Published online Jan 02, 2023.
https://doi.org/10.3346/jkms.2023.38.e22
Immunogenicity of SARS-CoV-2 Vaccine in Kidney Transplant Recipients: A Cross-Sectional Study in Korea
Abstract
Eighty-five Korean kidney transplant recipients who received three doses of severe acute respiratory syndrome coronavirus 2 (SARS-CoV-2) vaccine were tested with anti-receptor binding domain (RBD) antibody and neutralizing antibody. High anti-RBD antibody (≥ 100 U/mL) and neutralizing antibody responses (≥ 30%) were detected in 51/85 (60.0%) patients. When we divided the patients with the time from transplantation to vaccination (< 1, 1–2.4, 2.5–4.9, and ≥ 5-year), anti-RBD antibody titers were 3.2 U/mL, 27.8 U/mL, 370.2 U/mL, and 5,094.2 U/mL (P < 0.001) and anti-neutralizing antibody levels were 2.2%, 11.6%, 45.6%, and 93.0% (P < 0.001), respectively. Multivariate analysis revealed increased antibody responses when the time from transplantation to vaccination was five years or longer (odds ratio, 12.0; confidence interval, 2.7–52.8). Korean kidney transplant recipients had suboptimal antibody responses after the third dose of SARS-CoV-2 vaccine. A shorter time from transplantation to vaccination was a risk factor for a low antibody response.
Graphical Abstract
Severe acute respiratory syndrome coronavirus 2 (SARS-CoV-2) antibody responses after the vaccination of kidney transplant recipients are significantly lower than in the normal population. Healthy individuals reach a seroconversion rate of over 99% after the second dose of SARS-CoV-2 vaccination, whereas kidney transplant recipients’ seroconversion rate was reported to be 17–58% after a second dose, and 55–69% after a third dose.1, 2, 3, 4 In addition, transplant recipients have a poor prognosis following SARS-CoV-2 infection. Solid organ transplant recipients have a 30% or greater risk of ventilation or death when infected with SARS-CoV-2 compared to a transplant naïve population, with a hospital admission rate over 50–80% and intensive care unit admission rate of 30%.5, 6, 7, 8
Although immunocompromised patients comprise a small proportion of the general population, they account for more than 40% of hospitalized breakthrough cases,9 with prolonged shedding of the virus resulting in persistent unintended exposure to others, as well as a potential source of new viral mutations.10, 11 Therefore, antibody responses in transplant recipients require great attention in terms of the efficient distribution of medical resources and increased risk of spreading infection.

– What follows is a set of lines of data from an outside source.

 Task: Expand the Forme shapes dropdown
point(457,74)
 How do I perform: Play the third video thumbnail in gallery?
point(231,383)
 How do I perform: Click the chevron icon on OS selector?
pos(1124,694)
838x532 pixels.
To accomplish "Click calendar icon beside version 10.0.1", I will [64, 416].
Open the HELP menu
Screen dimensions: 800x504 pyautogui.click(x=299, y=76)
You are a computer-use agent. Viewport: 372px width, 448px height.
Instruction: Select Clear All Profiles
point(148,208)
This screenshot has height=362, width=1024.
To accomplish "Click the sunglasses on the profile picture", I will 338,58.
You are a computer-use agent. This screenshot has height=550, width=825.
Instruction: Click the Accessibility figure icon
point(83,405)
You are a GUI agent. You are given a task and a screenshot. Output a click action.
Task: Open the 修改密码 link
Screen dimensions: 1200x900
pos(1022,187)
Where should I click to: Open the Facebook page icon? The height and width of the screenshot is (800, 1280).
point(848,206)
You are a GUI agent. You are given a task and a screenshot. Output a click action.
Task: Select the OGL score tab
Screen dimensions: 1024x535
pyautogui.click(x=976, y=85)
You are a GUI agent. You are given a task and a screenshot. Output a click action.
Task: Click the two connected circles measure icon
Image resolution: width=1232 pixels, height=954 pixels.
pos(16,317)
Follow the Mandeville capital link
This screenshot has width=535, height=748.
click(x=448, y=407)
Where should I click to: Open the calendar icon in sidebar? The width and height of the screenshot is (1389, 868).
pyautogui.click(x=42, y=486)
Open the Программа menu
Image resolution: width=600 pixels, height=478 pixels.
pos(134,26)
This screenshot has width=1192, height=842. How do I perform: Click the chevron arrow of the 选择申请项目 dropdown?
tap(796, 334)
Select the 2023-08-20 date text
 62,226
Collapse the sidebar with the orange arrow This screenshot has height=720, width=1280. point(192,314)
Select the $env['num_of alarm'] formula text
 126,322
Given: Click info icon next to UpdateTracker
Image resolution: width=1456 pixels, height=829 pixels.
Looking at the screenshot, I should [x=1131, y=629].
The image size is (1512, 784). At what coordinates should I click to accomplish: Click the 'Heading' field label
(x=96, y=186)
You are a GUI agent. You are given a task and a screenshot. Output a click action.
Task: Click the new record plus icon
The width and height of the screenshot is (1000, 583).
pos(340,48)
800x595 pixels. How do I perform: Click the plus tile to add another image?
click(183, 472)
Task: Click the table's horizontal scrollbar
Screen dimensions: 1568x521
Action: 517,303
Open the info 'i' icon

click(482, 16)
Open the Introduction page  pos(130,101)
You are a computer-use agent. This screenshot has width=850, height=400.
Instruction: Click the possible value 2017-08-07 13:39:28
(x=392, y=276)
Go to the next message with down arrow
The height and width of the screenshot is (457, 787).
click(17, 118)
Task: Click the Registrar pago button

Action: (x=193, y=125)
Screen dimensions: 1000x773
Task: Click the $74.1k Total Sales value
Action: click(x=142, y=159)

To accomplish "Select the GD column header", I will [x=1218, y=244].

As SARS-CoV-2 vaccination continues, studies evaluating immunogenicity in various immunocompromised groups are accumulating. However, not many studies have analyzed a sufficient number of patients.12 Especially studies of Asian transplantation recipients are limited.13, 14, 15
In this study, we performed antibody tests after the third dose of SARS-CoV-2 vaccination in Korean kidney transplant recipients, and we analyzed factors correlated with low antibody production.
Patients who underwent kidney transplantation at Ewha Womans University Hospital (Mokdong Hospital and Seoul Hospital) and received three doses of SARS-CoV-2 vaccine were enrolled. Patients with a history of coronavirus disease 2019 or with positive anti-nucleocapsid antibody were excluded. Patients received available vaccine brands, according to the Korean national vaccination program. These vaccines included an mRNA vaccine (BNT162b2 [Pfizer-BioNTech] and mRNA-1273 [Moderna]), and viral vector vaccine (ChAdOx1 nCoV-19 [Oxford-AstraZeneca] and Ad26.COV2.S [Johnson and Johnson, Janssen]). Patient demographics, transplantation history, maintenance immunosuppression, time from transplant (TPL) to first vaccination (TPL to vaccine time), and time from last vaccination and antibody assays were collected. Kidney transplant recipients received immunosuppressive therapy according to our center’s protocol. Most recipients received triple immunosuppression therapy involving a calcineurin inhibitor, antimetabolites (mycophenolate mofetil and mycophenolate sodium), and steroids.
Patient samples were drawn between December 2021 and June 2022, at least two weeks after vaccination. These samples were tested with anti-nucleocapsid antibody (Elecsys anti-SARS-CoV-2; Roche Diagnostics, Mannheim, Germany), anti-receptor binding domain (RBD) antibody (Elecsys Anti-SARS-CoV-2 S; Roche Diagnostics), and neutralizing antibody (R-FIND SARS-CoV-2 Neutralizing Antibody ELISA; SG Medical, Seoul, Korea). High anti-RBD antibody responses were defined as anti-RBD antibody ≥ 100 U/mL. This cut-off was set based on the protected anti-RBD antibody titers in a challenge study, which was supported in a large clinical cohort as an upper value of the estimated level needed to provide 50% protective neutralization.16, 17 Positive neutralizing antibody responses were defined as ≥ 30% neutralization as per the manufacturer’s instructions.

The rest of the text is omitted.